Häusliche Gewalt – Wie können wir helfen?

In einer repräsentativen Studie der Technischen Universität München wurden rund 3.800 Frauen online zu ihren Erfahrungen in der Zeit strenger Ausgangs- und Kontaktbeschränkungen während der Corona-Pandemie befragt. 3,1 % der Frauen gaben an, zu Hause mindestens eine körperliche Auseinandersetzung mit beispielsweise Schlägen erlebt zu haben. 3,6 % der Frauen gaben an, von ihrem Partner vergewaltigt worden zu sein. 3,8 % fühlten sich von ihrem Partner bedroht. Und in 6,5 % der Haushalte wurden Kinder körperlich bestraft. Die Opferzahlen waren deutlich höher, wenn folgende erschwerende Faktoren hinzukamen: Quarantäne der Befragten, akute finanzielle Sorgen, Kurzarbeit oder Verlust des Arbeitsplatzes, Angst oder Depression bei einem Partner oder Kinder unter 10 Jahren, die im Haushalt leben. Nur sehr wenige der betroffenen Frauen haben Hilfsangebote genutzt.

-.-.-

• **Ihr Ziel**:
Welcher Anteil der Haushalte wird im Text zur häuslichen Gewalt genannt, in denen Kinder körperlich bestraft wurden? Das nachstehende Material ist eigenständig und gehört nicht zum Text zur häuslichen Gewalt.

• **Ausgangsmaterial**:
-.-.-

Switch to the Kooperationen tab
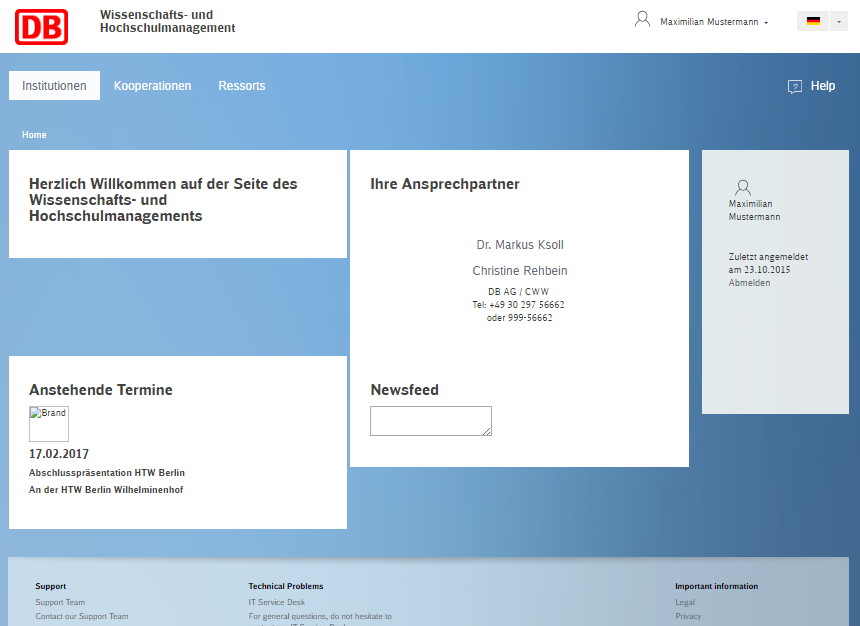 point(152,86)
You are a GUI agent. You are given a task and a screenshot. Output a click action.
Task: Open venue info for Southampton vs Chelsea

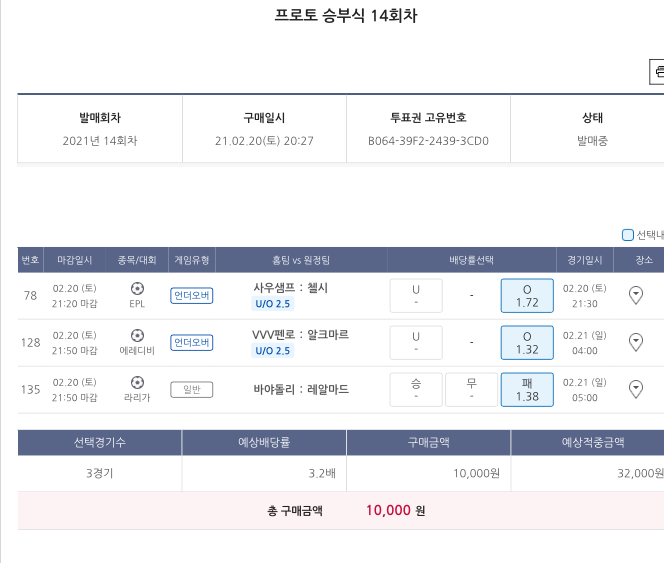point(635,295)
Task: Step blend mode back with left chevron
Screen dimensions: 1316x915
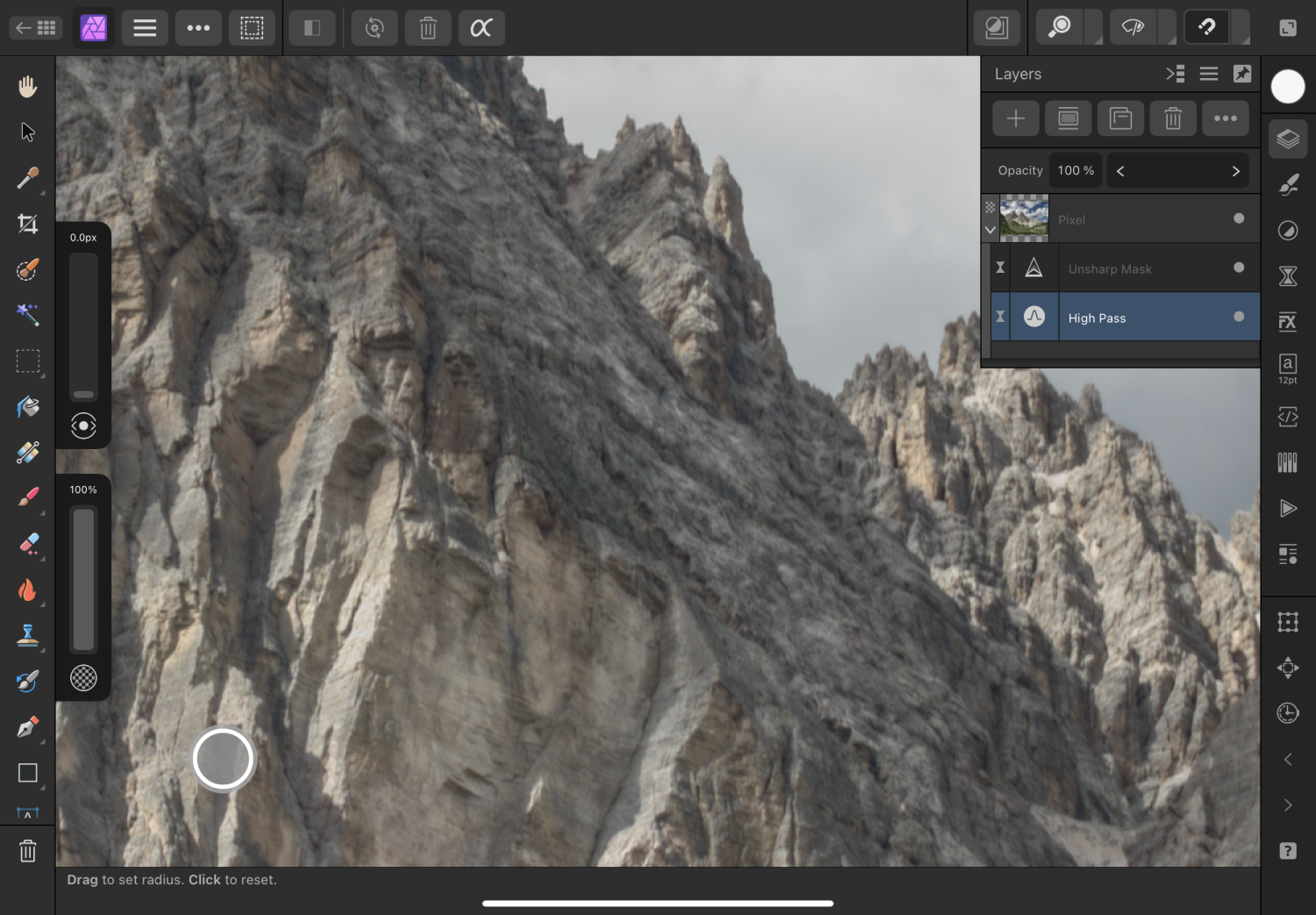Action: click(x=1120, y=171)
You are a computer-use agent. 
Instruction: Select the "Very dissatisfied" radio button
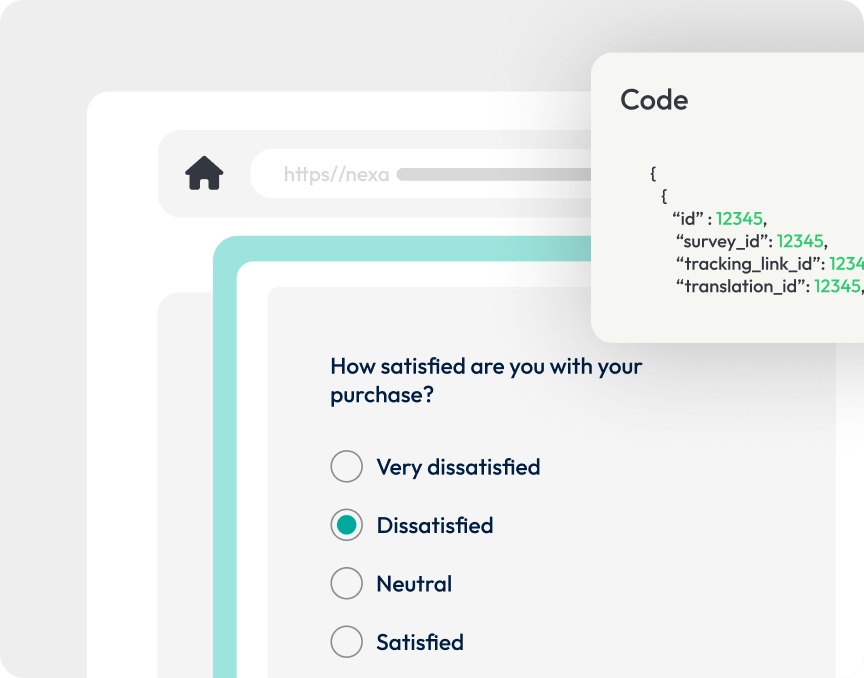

-.-.-

• **Ergebnis der Übung**:
6,5 % der Haushalte.